Using the string "Given" as the key, pull each matching line out of the records below.

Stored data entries
* * * * *
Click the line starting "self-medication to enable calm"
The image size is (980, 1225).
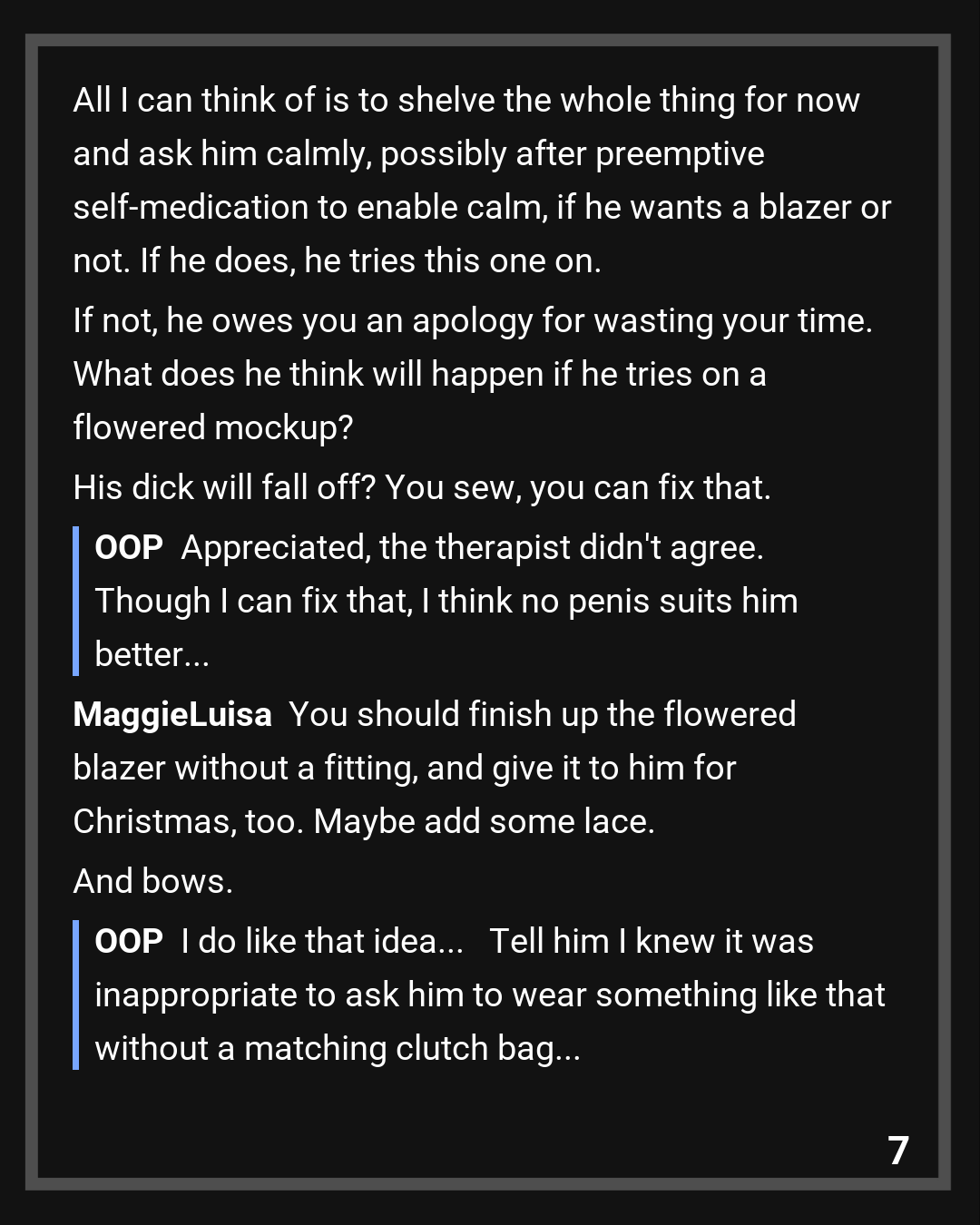pyautogui.click(x=481, y=207)
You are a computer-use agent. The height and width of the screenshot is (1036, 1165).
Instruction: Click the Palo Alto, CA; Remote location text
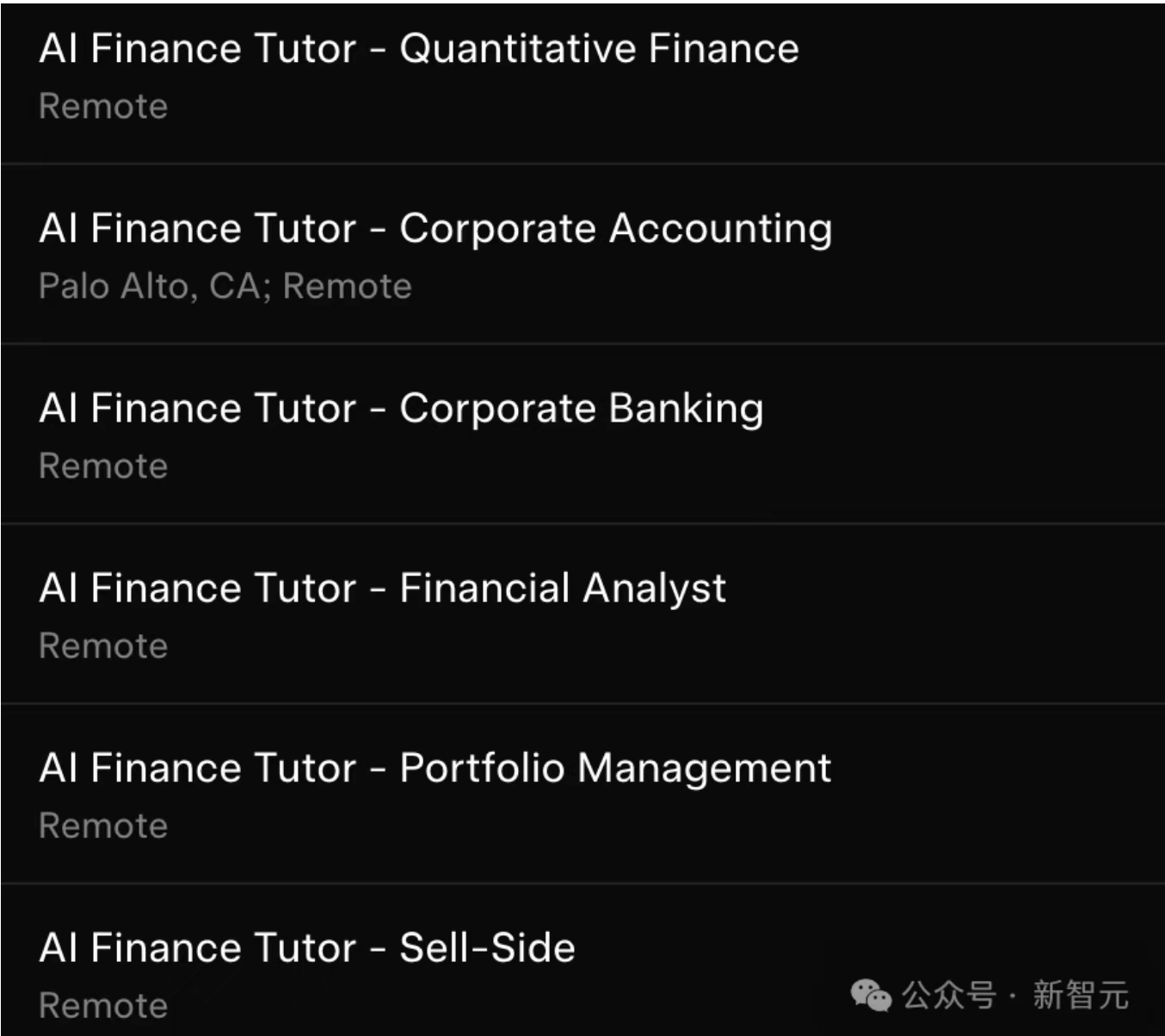click(225, 287)
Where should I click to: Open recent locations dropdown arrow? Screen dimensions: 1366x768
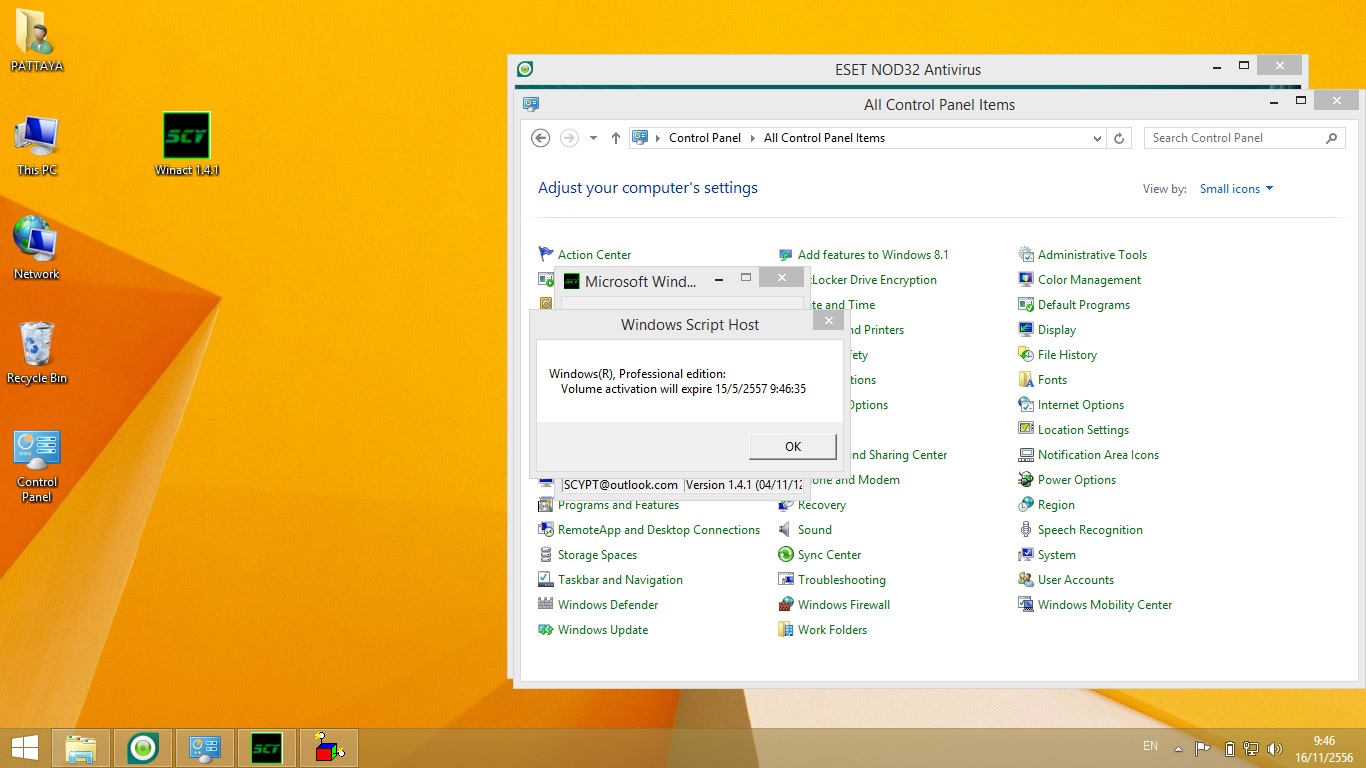593,138
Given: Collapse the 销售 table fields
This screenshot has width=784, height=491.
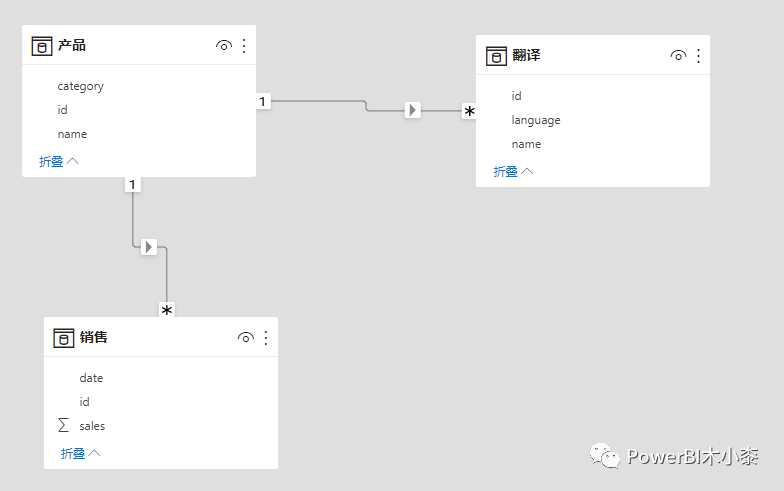Looking at the screenshot, I should click(x=81, y=453).
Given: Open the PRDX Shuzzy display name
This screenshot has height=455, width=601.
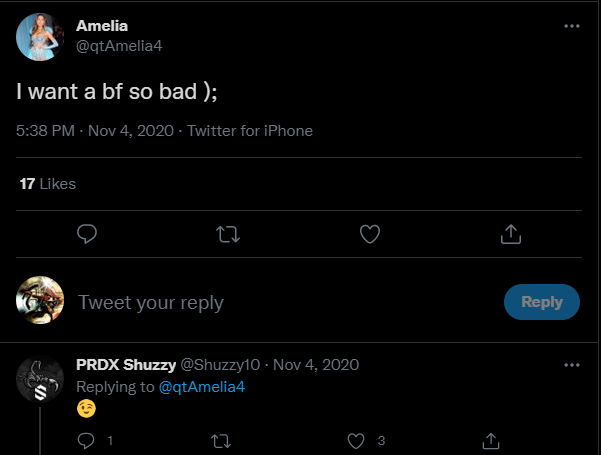Looking at the screenshot, I should [125, 365].

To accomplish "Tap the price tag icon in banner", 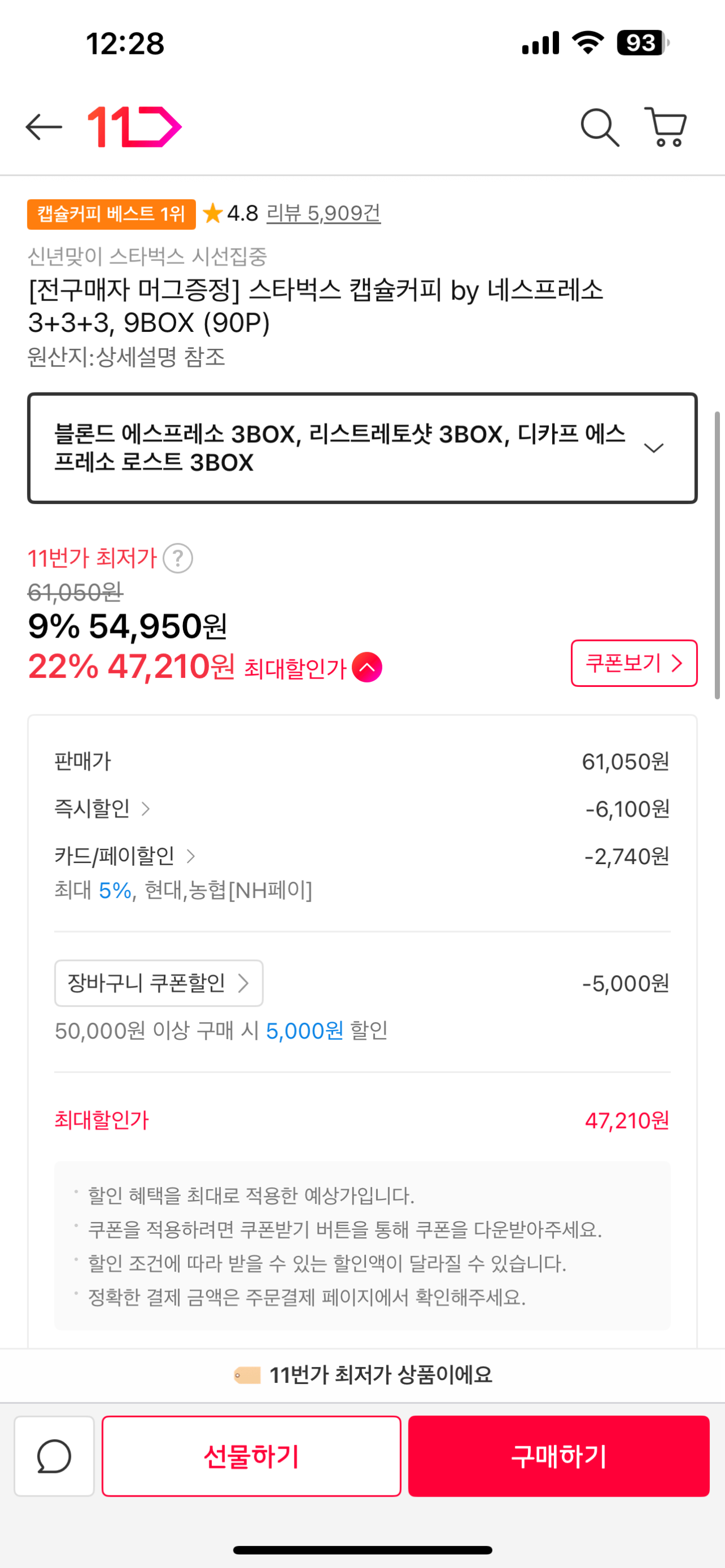I will click(247, 1375).
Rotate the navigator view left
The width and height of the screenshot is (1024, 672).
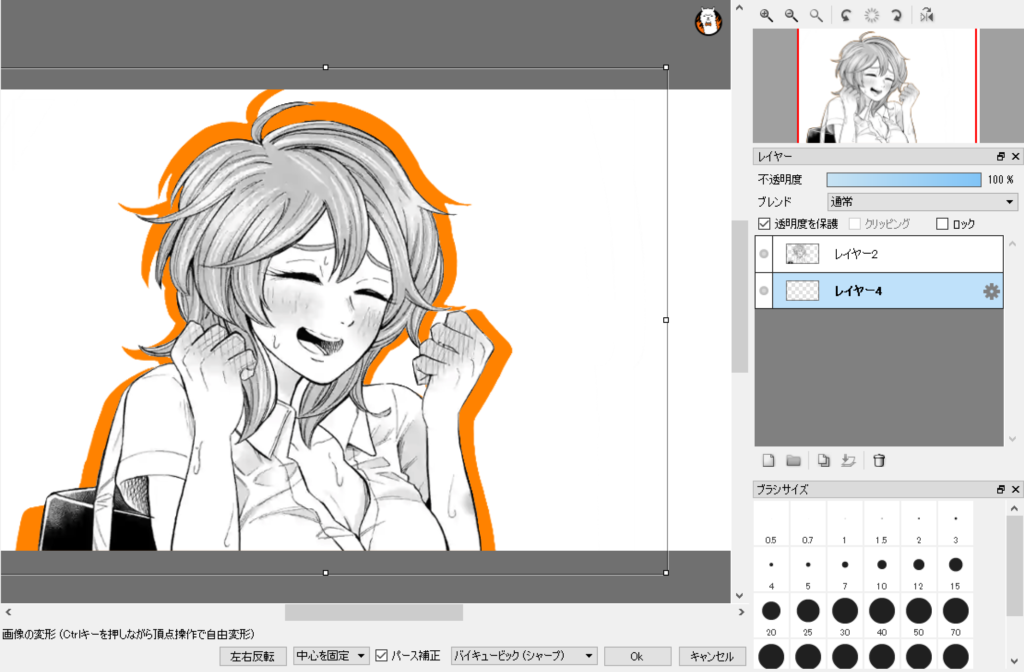coord(846,15)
* * * * *
Problem solution
Given: Collapse the 销售 table fields
Given: Open the PRDX Shuzzy display name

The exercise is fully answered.